▶ [Your task] Needed from the data below: every line from the one with "This screenshot has height=775, width=1200." up to and including the one with "Task: Expand the video", repeated exactly and with nothing else.

▶ [Data records]

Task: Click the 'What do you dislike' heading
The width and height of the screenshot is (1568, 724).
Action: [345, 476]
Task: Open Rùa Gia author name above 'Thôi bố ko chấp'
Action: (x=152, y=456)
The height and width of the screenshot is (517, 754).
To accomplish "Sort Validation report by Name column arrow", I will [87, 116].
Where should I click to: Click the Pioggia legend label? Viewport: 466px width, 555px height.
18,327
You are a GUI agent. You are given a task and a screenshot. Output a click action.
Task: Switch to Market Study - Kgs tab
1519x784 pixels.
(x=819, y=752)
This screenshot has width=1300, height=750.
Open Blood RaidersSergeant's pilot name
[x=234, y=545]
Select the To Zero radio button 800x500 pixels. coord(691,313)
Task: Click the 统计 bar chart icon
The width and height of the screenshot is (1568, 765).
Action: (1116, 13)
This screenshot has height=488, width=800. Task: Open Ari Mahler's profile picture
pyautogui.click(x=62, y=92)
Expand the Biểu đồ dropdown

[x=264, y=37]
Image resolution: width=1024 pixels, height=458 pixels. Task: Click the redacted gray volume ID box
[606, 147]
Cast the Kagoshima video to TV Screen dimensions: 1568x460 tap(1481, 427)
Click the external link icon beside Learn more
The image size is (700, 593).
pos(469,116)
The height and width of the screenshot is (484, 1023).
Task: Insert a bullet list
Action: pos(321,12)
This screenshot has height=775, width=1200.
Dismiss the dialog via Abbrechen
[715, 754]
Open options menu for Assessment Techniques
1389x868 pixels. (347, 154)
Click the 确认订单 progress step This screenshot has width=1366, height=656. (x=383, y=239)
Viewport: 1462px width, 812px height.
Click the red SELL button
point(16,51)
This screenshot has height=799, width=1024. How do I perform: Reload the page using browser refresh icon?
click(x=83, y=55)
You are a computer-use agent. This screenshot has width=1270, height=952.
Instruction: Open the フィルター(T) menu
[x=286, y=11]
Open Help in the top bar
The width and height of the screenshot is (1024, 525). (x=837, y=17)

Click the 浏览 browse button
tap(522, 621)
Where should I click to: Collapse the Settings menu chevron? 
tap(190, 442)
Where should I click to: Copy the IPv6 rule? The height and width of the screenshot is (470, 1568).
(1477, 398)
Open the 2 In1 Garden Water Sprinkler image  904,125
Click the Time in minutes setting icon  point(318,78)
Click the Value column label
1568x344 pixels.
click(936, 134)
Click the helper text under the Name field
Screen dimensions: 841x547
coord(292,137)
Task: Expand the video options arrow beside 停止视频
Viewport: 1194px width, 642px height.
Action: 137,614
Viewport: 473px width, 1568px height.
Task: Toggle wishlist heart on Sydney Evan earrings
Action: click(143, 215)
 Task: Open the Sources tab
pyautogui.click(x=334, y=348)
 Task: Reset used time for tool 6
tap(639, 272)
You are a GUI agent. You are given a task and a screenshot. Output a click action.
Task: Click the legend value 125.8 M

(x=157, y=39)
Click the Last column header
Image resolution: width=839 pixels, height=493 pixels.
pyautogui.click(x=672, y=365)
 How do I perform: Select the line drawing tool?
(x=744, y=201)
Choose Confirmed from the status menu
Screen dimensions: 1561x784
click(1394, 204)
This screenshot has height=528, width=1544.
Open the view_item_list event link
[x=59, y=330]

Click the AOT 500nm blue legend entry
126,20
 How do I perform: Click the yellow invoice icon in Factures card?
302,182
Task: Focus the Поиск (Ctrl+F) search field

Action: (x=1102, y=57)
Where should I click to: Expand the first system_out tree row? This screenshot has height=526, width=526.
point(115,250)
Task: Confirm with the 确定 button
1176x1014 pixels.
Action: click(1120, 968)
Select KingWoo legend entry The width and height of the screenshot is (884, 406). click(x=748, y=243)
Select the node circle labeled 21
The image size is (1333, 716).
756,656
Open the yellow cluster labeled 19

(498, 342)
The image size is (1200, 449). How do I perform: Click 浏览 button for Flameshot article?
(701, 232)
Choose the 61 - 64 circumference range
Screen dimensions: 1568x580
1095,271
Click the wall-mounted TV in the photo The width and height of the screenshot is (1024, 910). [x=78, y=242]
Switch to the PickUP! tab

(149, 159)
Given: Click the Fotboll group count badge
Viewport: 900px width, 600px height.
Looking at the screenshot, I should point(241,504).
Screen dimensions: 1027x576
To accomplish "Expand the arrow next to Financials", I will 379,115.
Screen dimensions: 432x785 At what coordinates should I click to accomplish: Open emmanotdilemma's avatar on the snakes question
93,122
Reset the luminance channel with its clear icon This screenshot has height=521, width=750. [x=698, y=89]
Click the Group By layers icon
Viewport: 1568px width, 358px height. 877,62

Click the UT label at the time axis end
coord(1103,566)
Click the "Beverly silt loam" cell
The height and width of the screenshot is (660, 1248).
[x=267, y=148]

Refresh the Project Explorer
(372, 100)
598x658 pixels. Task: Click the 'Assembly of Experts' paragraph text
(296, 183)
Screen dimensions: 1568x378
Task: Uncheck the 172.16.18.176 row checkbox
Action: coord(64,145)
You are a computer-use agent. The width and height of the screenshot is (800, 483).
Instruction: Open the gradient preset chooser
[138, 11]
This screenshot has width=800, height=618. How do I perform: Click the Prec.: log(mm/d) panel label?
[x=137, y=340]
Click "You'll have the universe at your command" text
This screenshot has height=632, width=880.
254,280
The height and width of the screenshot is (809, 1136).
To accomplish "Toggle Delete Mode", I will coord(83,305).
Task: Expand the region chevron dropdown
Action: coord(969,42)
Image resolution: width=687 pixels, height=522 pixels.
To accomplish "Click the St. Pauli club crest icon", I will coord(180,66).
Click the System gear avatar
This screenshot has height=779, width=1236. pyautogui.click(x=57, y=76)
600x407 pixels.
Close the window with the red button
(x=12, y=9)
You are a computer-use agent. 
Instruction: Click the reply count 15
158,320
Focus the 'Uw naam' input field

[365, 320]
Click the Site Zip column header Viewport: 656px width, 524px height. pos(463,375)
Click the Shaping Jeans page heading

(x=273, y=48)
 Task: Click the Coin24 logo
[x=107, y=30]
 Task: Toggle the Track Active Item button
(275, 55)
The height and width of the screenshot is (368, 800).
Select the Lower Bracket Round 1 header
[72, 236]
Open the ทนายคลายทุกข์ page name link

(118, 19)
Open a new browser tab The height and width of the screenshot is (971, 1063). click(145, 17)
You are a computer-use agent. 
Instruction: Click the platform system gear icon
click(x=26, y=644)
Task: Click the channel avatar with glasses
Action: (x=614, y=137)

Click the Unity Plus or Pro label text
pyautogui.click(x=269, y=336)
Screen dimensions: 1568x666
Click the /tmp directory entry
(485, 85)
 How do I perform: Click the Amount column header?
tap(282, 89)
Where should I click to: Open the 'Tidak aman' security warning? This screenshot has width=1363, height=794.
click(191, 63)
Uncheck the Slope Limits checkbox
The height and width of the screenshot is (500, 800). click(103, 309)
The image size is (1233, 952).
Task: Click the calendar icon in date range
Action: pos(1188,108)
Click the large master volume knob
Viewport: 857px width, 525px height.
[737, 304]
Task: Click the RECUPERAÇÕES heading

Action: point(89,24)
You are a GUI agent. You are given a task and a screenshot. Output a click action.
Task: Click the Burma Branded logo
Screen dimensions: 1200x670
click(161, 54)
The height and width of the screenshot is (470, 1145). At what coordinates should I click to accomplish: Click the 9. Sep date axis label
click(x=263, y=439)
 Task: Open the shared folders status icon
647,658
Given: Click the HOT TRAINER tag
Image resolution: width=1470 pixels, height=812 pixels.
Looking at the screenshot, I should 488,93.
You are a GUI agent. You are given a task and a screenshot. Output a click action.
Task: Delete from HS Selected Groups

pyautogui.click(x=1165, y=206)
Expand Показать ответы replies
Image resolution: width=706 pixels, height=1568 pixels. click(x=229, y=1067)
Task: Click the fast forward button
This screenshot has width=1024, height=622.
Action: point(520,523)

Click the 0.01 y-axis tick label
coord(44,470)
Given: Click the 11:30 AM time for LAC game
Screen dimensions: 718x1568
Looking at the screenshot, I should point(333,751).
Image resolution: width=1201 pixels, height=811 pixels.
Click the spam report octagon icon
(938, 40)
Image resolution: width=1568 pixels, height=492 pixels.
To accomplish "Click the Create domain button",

▶ [Result for this task]
This screenshot has height=775, width=1200.
Dismiss the dialog via Abbrechen
[715, 754]
Open options menu for Assessment Techniques
1389x868 pixels. (347, 154)
Click the 确认订单 progress step This screenshot has width=1366, height=656. (x=383, y=239)
Viewport: 1462px width, 812px height.
Click the red SELL button
point(16,51)
This screenshot has height=799, width=1024. How do I perform: Reload the page using browser refresh icon?
click(x=83, y=55)
You are a computer-use agent. This screenshot has width=1270, height=952.
Instruction: Open the フィルター(T) menu
[x=286, y=11]
Open Help in the top bar
The width and height of the screenshot is (1024, 525). (x=837, y=17)

Click the 浏览 browse button
tap(522, 621)
Where should I click to: Collapse the Settings menu chevron? 
tap(190, 442)
Where should I click to: Copy the IPv6 rule? The height and width of the screenshot is (470, 1568).
(1477, 398)
Open the 2 In1 Garden Water Sprinkler image  904,125
Click the Time in minutes setting icon  point(318,78)
Click the Value column label
1568x344 pixels.
click(936, 134)
Click the helper text under the Name field
Screen dimensions: 841x547
coord(292,137)
Task: Expand the video options arrow beside 停止视频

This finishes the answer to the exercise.